Sept ans après cette entrevue, en 1990, au siège du journal Libération cette fois, celui qui avait édité Guerre et cinéma revenait à la charge et me demandait de couvrir avec lui Guerre et télévision. Quelques années plus tôt, il est vrai, je lui avais envoyé l’un des tout premiers REBONDS du journal, sur le conflit tchadien, intitulé «La page blanche du désert», où je signalais déjà quelques aspects particuliers de ce type d’affrontement en rase campagne, mais sous l’éclairage zénithal des satellites espions… Pendant le long mois que dura donc la guerre du golfe Persique, Daney et moi échangions par téléphone nos impressions, nos analyses sur la télévision, mais surtout notre trouble croissant devant ce trucage colossal des images et la faiblesse incroyable des commentaires.

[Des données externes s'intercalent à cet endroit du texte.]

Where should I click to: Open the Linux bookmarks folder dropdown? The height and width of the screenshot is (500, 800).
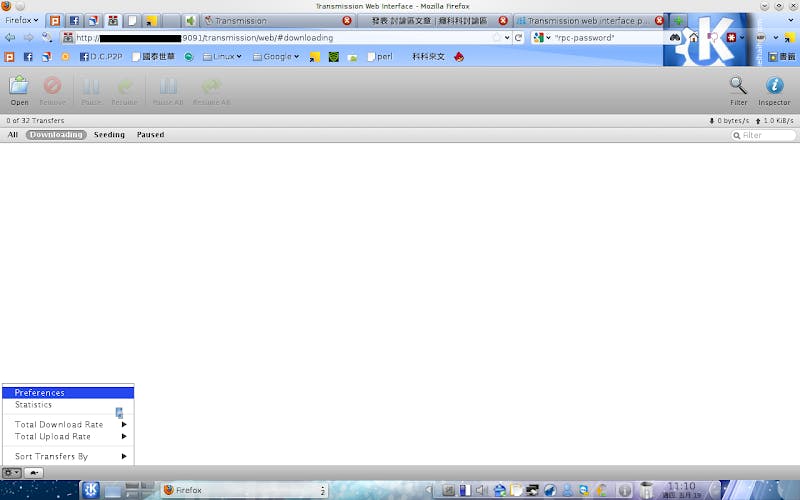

Le bluff télégénique était évident, éblouissant, mais nous n’avions par ailleurs aucune autre source de vérification…
À un certain moment, il avait été même question de partir là-bas rejoindre le contingent français, mais là encore, c’était du vent, le vent du désert des écrans! Pas de témoignage DE VISU, pas de témoins!

Devant notre créneau, le créneau horaire des émissions spécialisées, Serge et moi étions un peu comme des guetteurs désabusés, ne voyant rien venir, sinon le grand cirque des missiles de croisière, les jeux de cache-cache des avions furtifs…
«Stratégie de la déception» ou «désinformation grand public? L’implication totale des mass-médias dans cette guerre signalait une mutation considérable de la conduite des opérations militaires.
La mise en scène en temps réel des antagonistes devenait soudain l’un des principaux enjeux stratégiques de l’après-guerre du Proche-Orient.

En guise de conclusion à ces souvenirs désabusés, une remarque: dans certaines régions africaines, les statues de bois précieux possèdent des yeux faits avec des coquillages. Selon l’espèce choisie, leurs visages auront donc des «yeux de bienveillance» ou des «yeux de malveillance».
L’ami Serge possédait les premiers, son regard envisageait toujours ce qui se cache dans ce qui s’expose, ou paraît s’exposer.